Looks like no universal suffrage but don’t forget 2047

It’s not too early to think about 2047.

With a controversial election reform bill facing defeat in the Legislative Council, Hong Kong should move on to other matters, the inevitable end of “one country, two systems” being one of them.

Let’s get the electoral reform proposal out of the way.

Recent surveys show conflicting findings about public support or opposition to the bill, but at this stage, everything is down to pan-democrats who have vowed to crush it.

But theirs is not a “no” vote until it is, so we will leave room for the possibility that the bill just might squeak through.

Still, that should not stop Hong Kong people from looking 32 years into the future when their struggles for democracy, rights and freedoms face a new uncertainty as Beijing resumes full sovereignty.

Things could be very different then.

Wang Guangya, the top Beijing official responsible for Hong Kong and Macau, may have given us a glimpse of the future when he told pro-Beijing newspapers that no legal system stays the same forever.

Wang, director of the Hong Kong and Macau Affairs Office, made the comment in relation to the election bill which he said can be improved once it becomes law.

In the heightened political climate surrounding Wednesday’s start of legislative debate on the proposal, we may have missed the full implications of Wang’s statement.

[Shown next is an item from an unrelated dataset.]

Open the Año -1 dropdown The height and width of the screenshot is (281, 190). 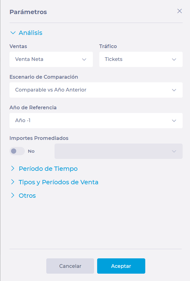coord(96,121)
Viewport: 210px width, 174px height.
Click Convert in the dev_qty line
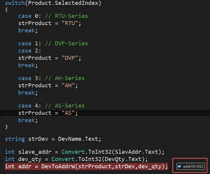point(63,159)
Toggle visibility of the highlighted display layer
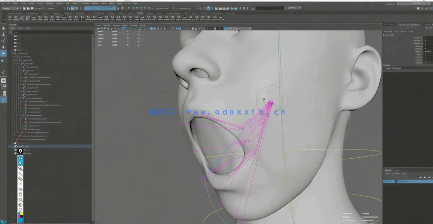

But if nothing else, it signals Beijing’s willingness to make compromises on Hong Kong’s democratic development going forward.

It may be too late to turn things around for the embattled proponents of the election bill but it offers something for future discussion.

So what next?

Hong Kong cannot be consumed by political impasse every five years when it chooses its leader and it’s not useful to keep looking back at what might have been.

After 2017, it will have only six chief executive elections left.

Civic Party chief Alan Leong and student leader Joshua Wong want Hong Kong to shift gears and start pondering the day when all goes back to square one.

Leong says Hongkongers cannot escape the thought of July 1, 2047 or the reality of a vastly different Hong Kong after that date.

Beyond politics, there are important issues tied to the expiration of the handover treaty. Many land leases, for instance, are up in 2047, Leong says.

But Wong wants to make sure that Hong Kong’s historic journey to a new chapter will be anchored in genuine democracy.

Pro-democracy activists blame Hong Kong’s social conflict on distrust of Beijing over its implementation of “one country, two systems” and weaknesses in the Basic Law.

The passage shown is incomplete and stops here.